L'imprudence de Loo HUI PHANG

Publié par Tlivres
L'imprudence de Loo HUI PHANG

Actes Sud

Elle a 23 ans, cette Vietnamienne qui vit à Cherbourg. C’est aussi la narratrice du roman « L’imprudence », elle qui consomme les hommes comme son frère le shit depuis qu’il a fait faux bon à une carrière sportive de haut niveau et que son amoureuse l’a quitté. Son premier voyage au Laos, elle l’a fait à l’âge de 17 ans. Elle est contrainte aujourd’hui d’y retourner, en urgence, pour assister avec son frère et sa mère aux funérailles de sa grand-mère Wàipó. C’est dans ce chamboulement émotionnel et sur sa terre d’origine qui ne l’a pas vue grandir qu’elle va partager des moments d’intimité avec son grand-père, des moments de complicité qui vont la mettre sur la voie de la liberté.
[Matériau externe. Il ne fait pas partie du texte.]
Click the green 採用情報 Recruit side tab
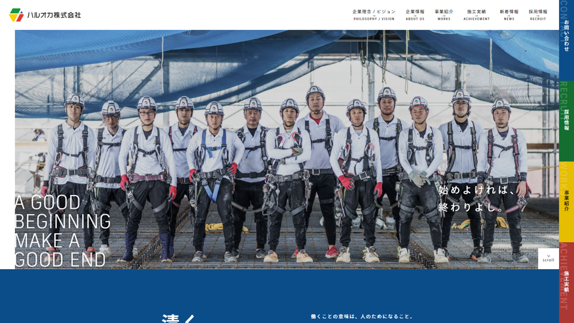574x323 pixels. click(x=566, y=121)
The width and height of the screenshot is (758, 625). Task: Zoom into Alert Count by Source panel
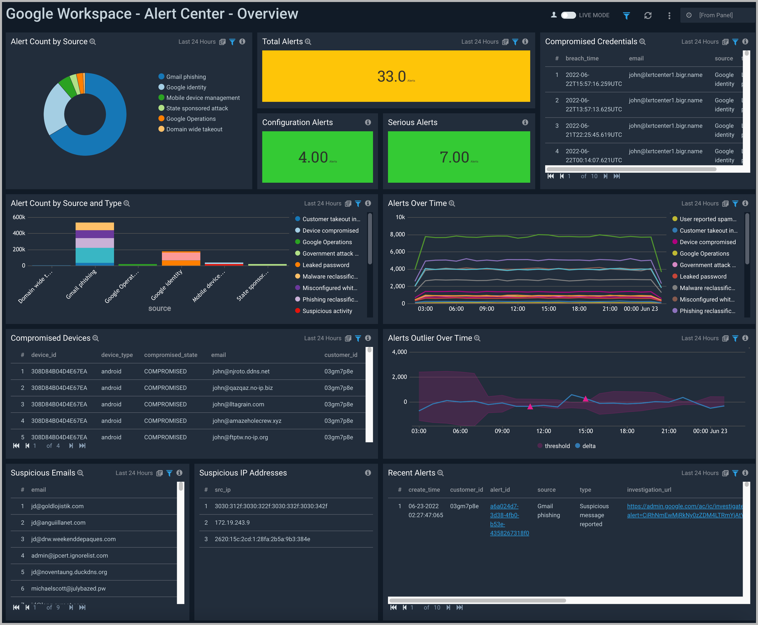click(x=93, y=41)
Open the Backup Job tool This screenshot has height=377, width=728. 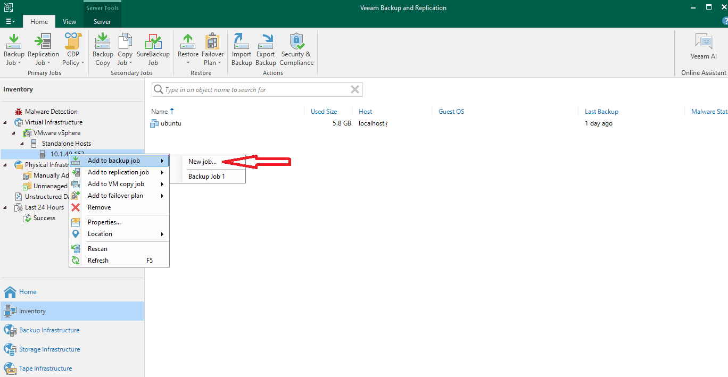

C’est après une deuxième rencontre, fugace mais intense, incandescente physiquement, que la narratrice doit partir au bout du monde, le temps pour elle d’apprivoiser le manque, elle qui passe d’un homme à un autre, regarde les mâles avec des yeux de concupiscence comme personne, assouvit ses désirs sexuels sans s’interroger une seule seconde sur les dangers qui la guettent. Ce roman commence de façon originale. Alors que nous sommes toutes et tous, chaque jour, happés par les violences faites aux femmes mises au jour dans les médias et sur les réseaux sociaux, on en viendrait presque à oublier que des jeunes filles puissent donner leur consentement à des hommes croisés un jour dans la rue pour des pratiques sexuelles ardentes. Et que des hommes puissent les suivre, en toute impunité, sans courir le risque de se retrouver le lendemain impliqué dans une affaire de viol. Mais là, il s’agit d’un roman, d’une fiction, tout y est permis.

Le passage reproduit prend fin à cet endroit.